I love this! We are always looking for ways to iterate problems and extend them, but there's nothing to extend with this problem. It's all ready for the wolverine wrangler to do his stuff. I'm looking for the guy who can make this wolverine sit and quit bearing its teeth so my 8th graders can pet it for a second. GeoGebra does this. Mr. H's applet makes this problem accessible to an 8 year old. In fact, my son was so mesmerized by the animation that I swear I heard him muttering, "Heffalumps and Woozles. Heffalumps and Woozles." Heck, I found a strange urge to put on some Pink Floyd myself.

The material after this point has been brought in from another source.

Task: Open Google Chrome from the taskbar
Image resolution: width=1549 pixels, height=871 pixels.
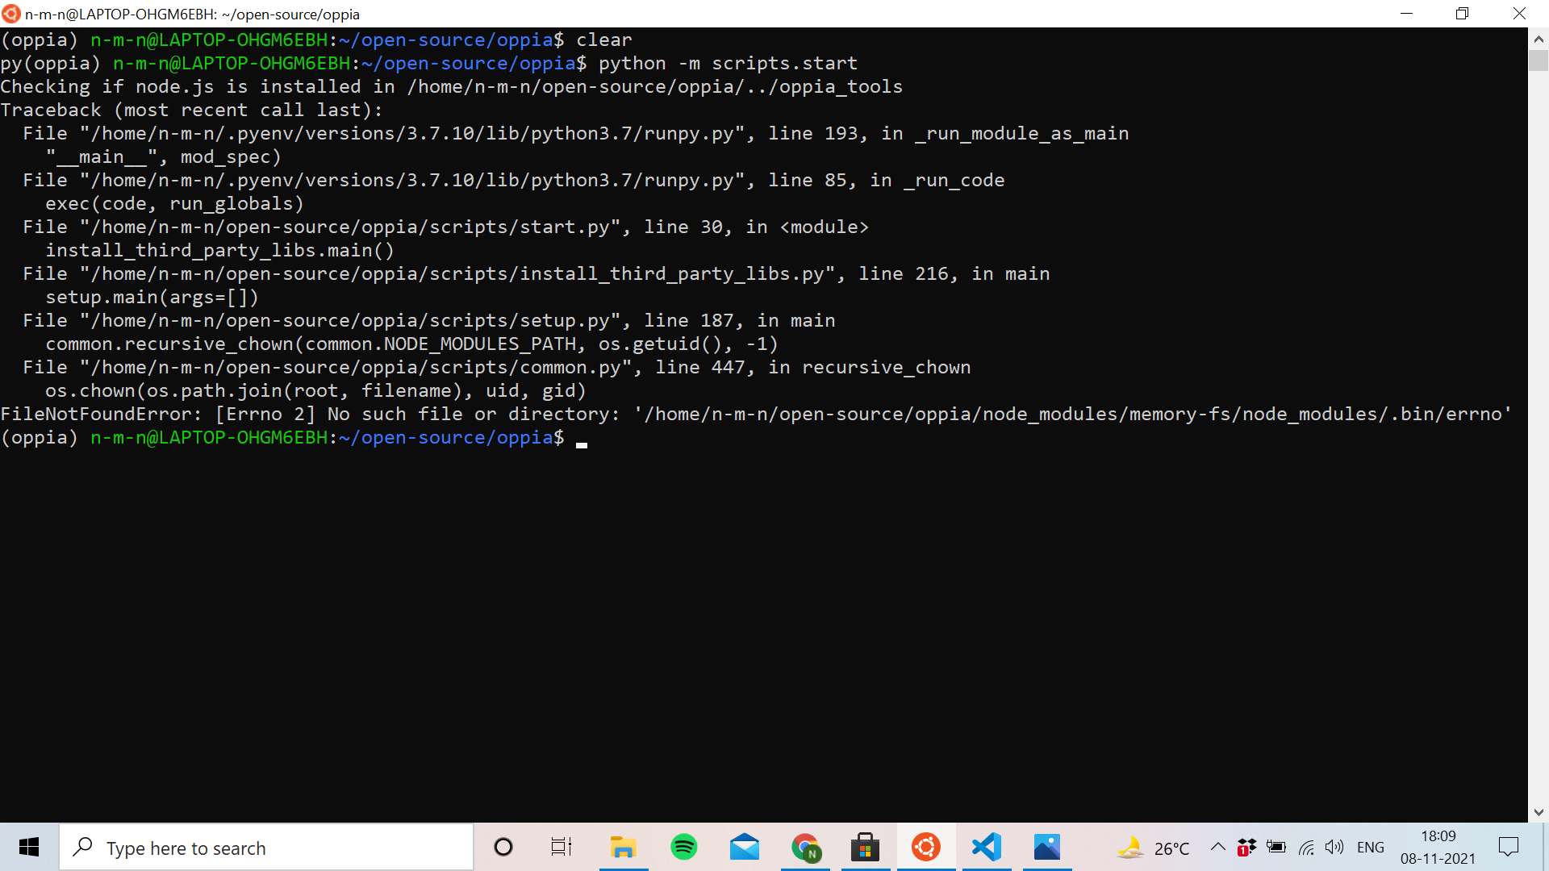Action: coord(804,847)
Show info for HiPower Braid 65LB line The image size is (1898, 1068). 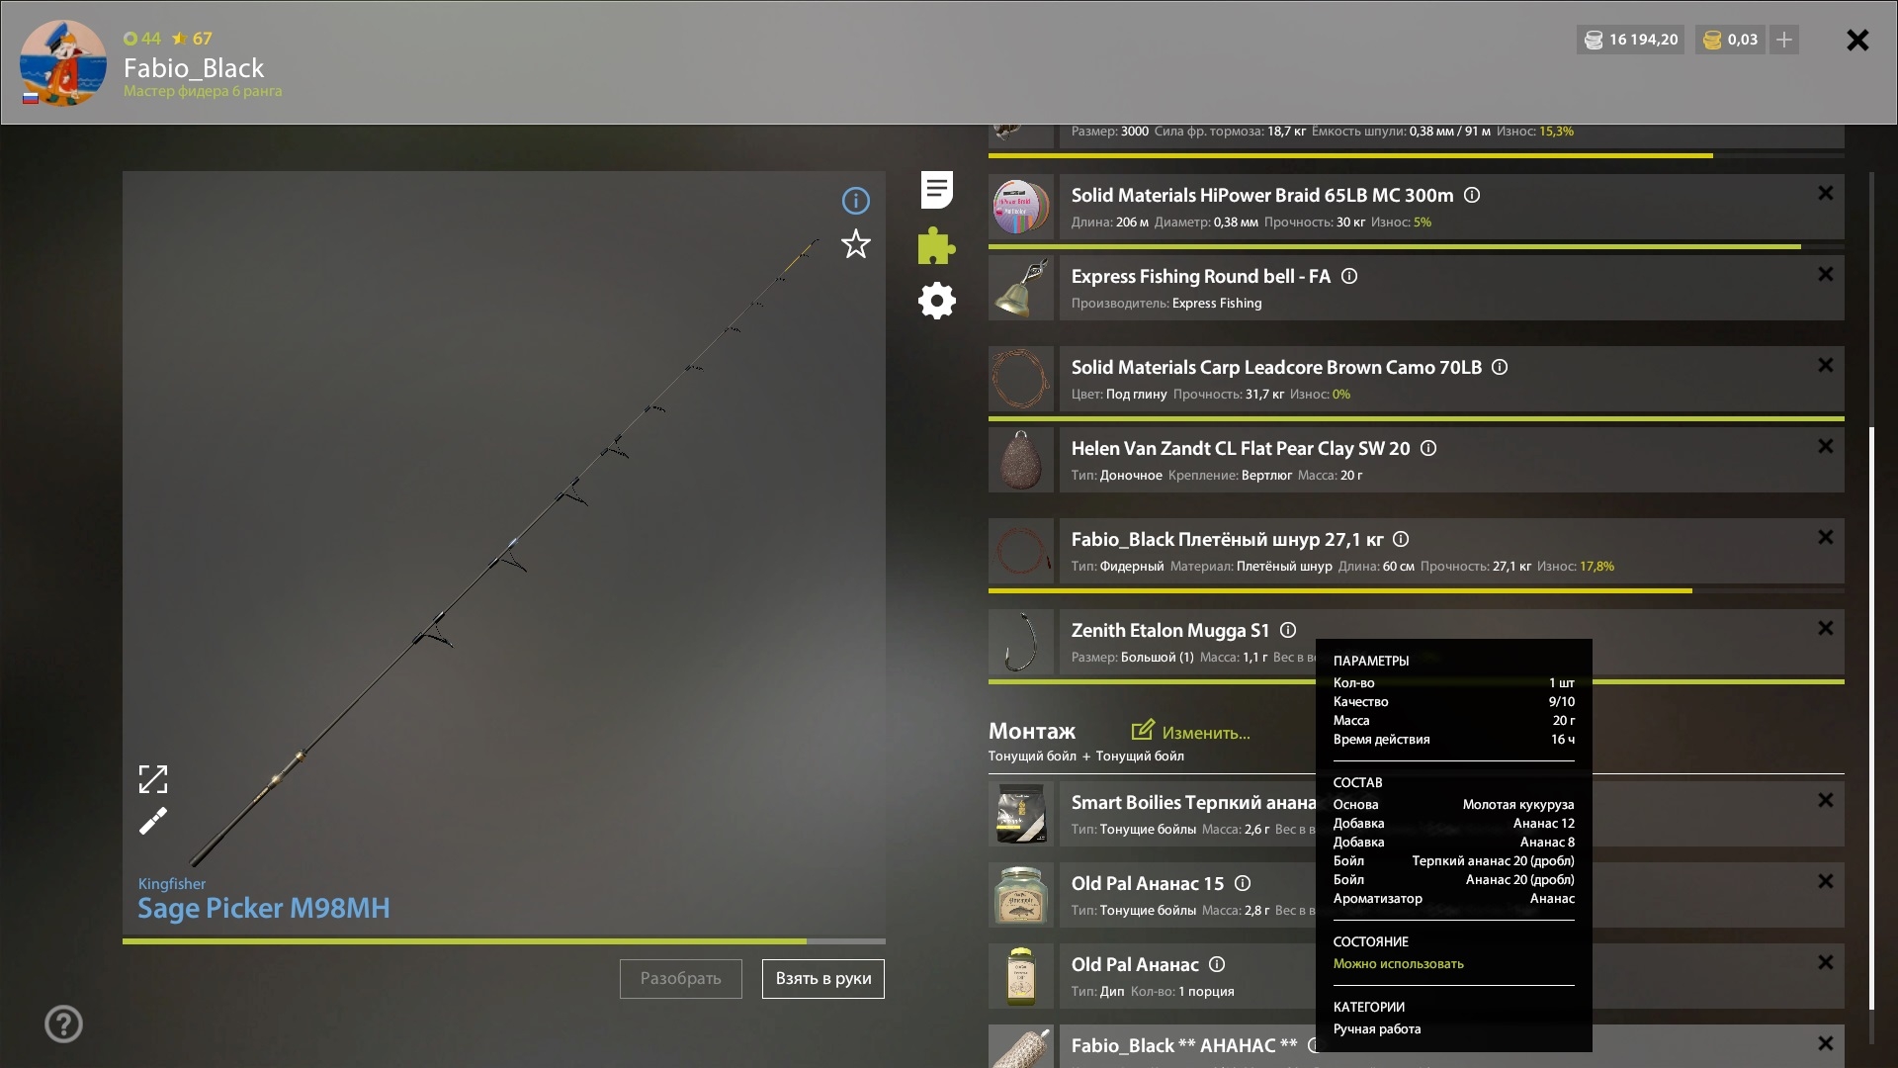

Can you imagine starting a problem in middle school and finishing it with calculus? That's how beautiful (that's right I said it!) this problem is. Why can't we let these younger kids see the beauty of the wolverine without actually having to be the one to handle it? I can see posing the problem, setting the kids up with GeoGebra (with minimal prerequisites) and turning them loose. They'll see the pattern, make a conjecture and inductively decide the answer. Show the applet which demonstrates the first 360 cases and inevitably, the question will be:
Now, talk about storytelling. The table's been set for the sequel that the kid's gonna have to wait a couple of years to see. precalculus kids can actually calculate the answer and the trilogy will be complete once they have the tools to actually prove that for n chords, the product is n+1. This problem can span four years. At least.
 Apologies if I misused the metaphor.